In May of 1769, Boone and five companions crossed over the Cumberland Gap and explored along the south fork of the Kentucky River. Boone returned in 1773 with his family, hoping to establish a permanent settlement. An Indian attack prevented that first attempt from succeeding (Boone’s eldest son James and, William Russell‘s son Henry were captured and tortured to death, a prelude to Dunmore’s War.) but, Boone returned two years later to open the route that became known as Boone’s Trace (or the Wilderness Road) between the Cumberland Gap and a new settlement along the Kentucky River called Fortress Boonesboro. Boonesboro eventually became one of the most important gateways for the early American settlement of the Trans-Appalachian West.

From Wikipedia:

After the French and Indian War (1754–1763) broke out between the French and British, and their respective Indian allies, North Carolina Governor Matthew Rowan called up a militia, for which Boone volunteered. He served under Captain Hugh Waddell on the North Carolina frontier. Waddell’s unit was assigned to serve in the command of General Edward Braddock […].

Boone served in the North Carolina militia during [the] “Cherokee Uprising“. His militia expeditions went deep into Cherokee territory beyond the Blue Ridge Mountains and he was separated from his wife for about two years.

On December 22, 1769, Boone and a fellow hunter, Benjamin Cutbirth, were captured by a party of Shawnees, who confiscated all of their skins and told them to leave and never return.

Jemima's Capture Image Three
Image Credit: wikipedia.org & wikimedia.org
Charles Wimar 1853

[During the Revolutionary War], Boone’s daughter Jemima and two other teenaged girls were captured outside Boonesborough by an Indian war party on July 5, 1776. The incident became the most celebrated event of Boone’s life. James Fenimore Cooper created a fictionalized version of the episode in his classic novel The Last of the Mohicans (1826).

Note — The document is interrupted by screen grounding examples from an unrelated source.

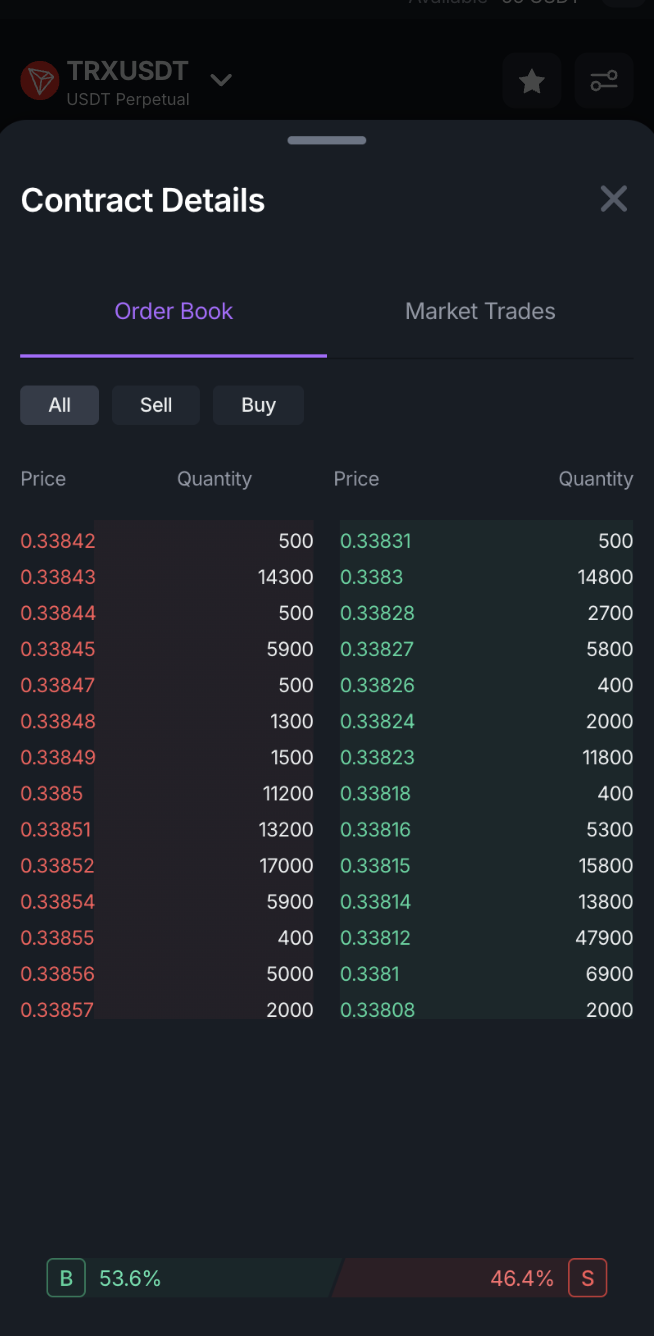
Task: Click the left Price column header
Action: 43,479
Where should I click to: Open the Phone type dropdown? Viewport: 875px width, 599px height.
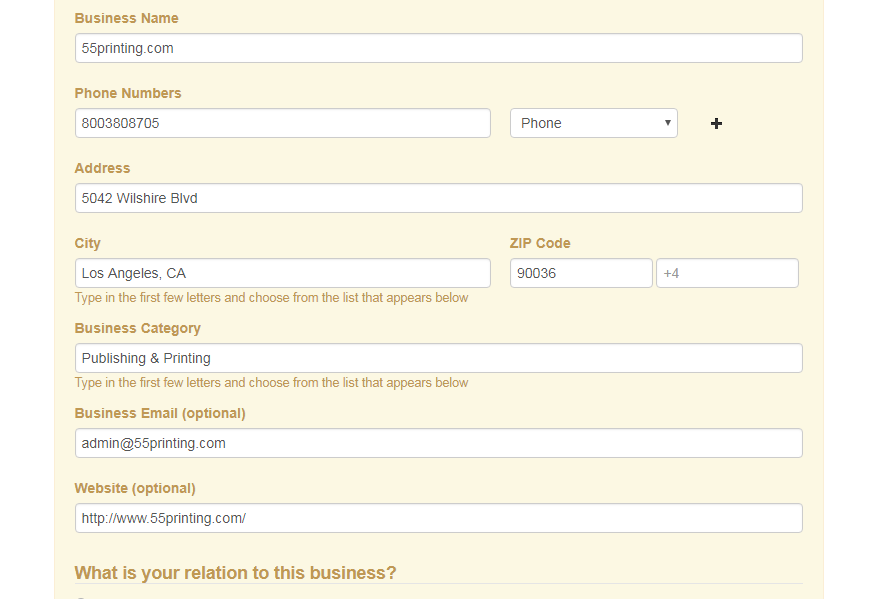click(593, 123)
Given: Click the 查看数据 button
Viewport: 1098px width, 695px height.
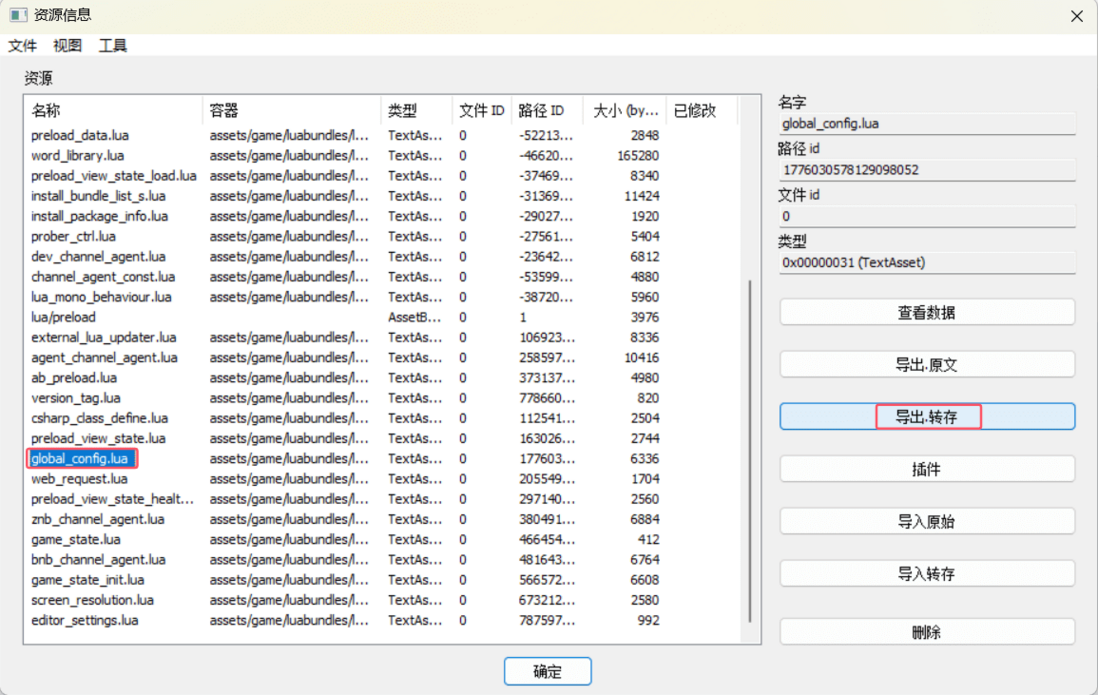Looking at the screenshot, I should [926, 312].
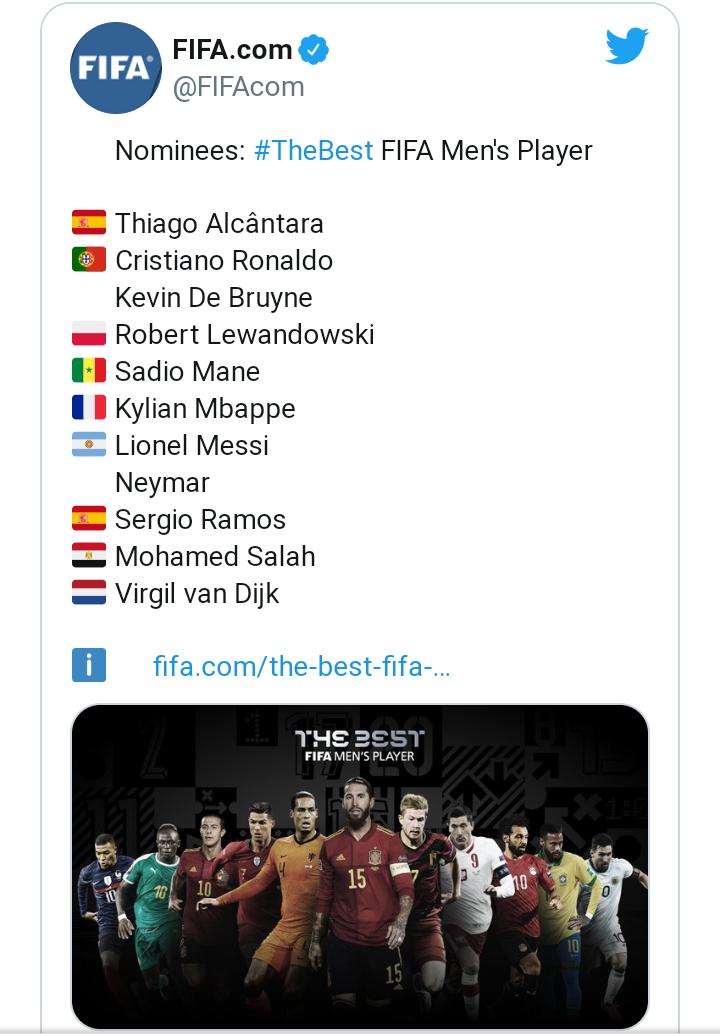The width and height of the screenshot is (720, 1034).
Task: Click the Portugal flag beside Cristiano Ronaldo
Action: point(89,260)

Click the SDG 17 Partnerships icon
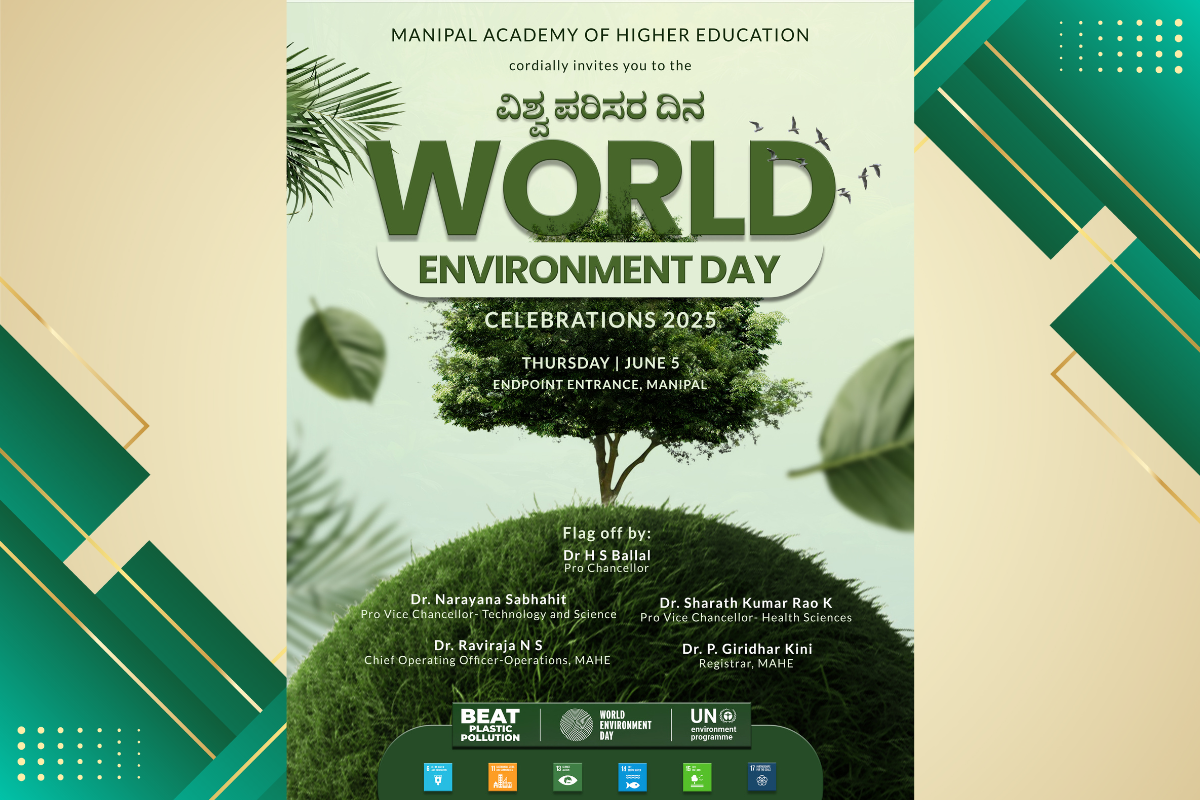point(761,776)

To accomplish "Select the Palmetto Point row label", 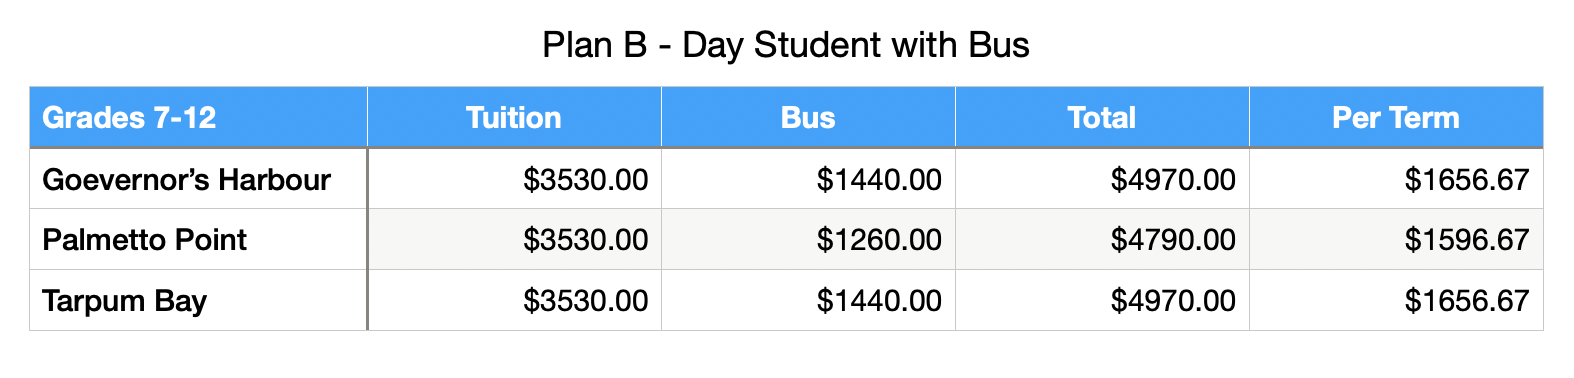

He lived quite an eventful life.
♦ In February 1778, Boone was adopted into the Shawnee tribe as a prisoner to replace a fallen warrior (a Shawnee custom) and was named Sheltowee (Big Turtle), eventually escaping.
♦ In September 1778, he was court-martialed due to misunderstandings during the Siege of Boonesborough.
♦ There is some indication that Boone crossed paths with Abraham Lincoln’s grandfather.
♦ In 1780, Boone was [a] Lieutenant Colonel in the Fayette County militia. In October, his brother Ned was killed by Shawnees and beheaded for a trophy, as the they thought they had killed Boone.
♦ In 1781, he was elected as a representative to the Virginia General Assembly.
♦ [Traveling] to Richmond to take his seat in the legislature, […] British dragoons under Banastre Tarleton captured Boone and several other legislators near Charlottesville. The British released Boone on parole several days later.
♦ In 1782, he was elected sheriff of Fayette County.
♦ By 1787, he owned seven slaves.
♦ In 1798, a warrant was issued for Boone’s arrest after he ignored a summons to testify in a court case, although the sheriff never found him.
♦ Also in 1798, the Kentucky assembly named Boone County in his honor.
♦ From 1799 to 1804, he served as syndic and commandant, appointed by the Spanish governor of Spanish Louisiana (now St. Charles County, Missouri).
♦ American painter John James Audubon claimed to have gone hunting with Boone in the woods of Kentucky around 1810 (some historians believe Boone visited his brother Squire near Kentucky in 1810).
♦ Boone died of natural causes at his son Nathan’s home. He was 85.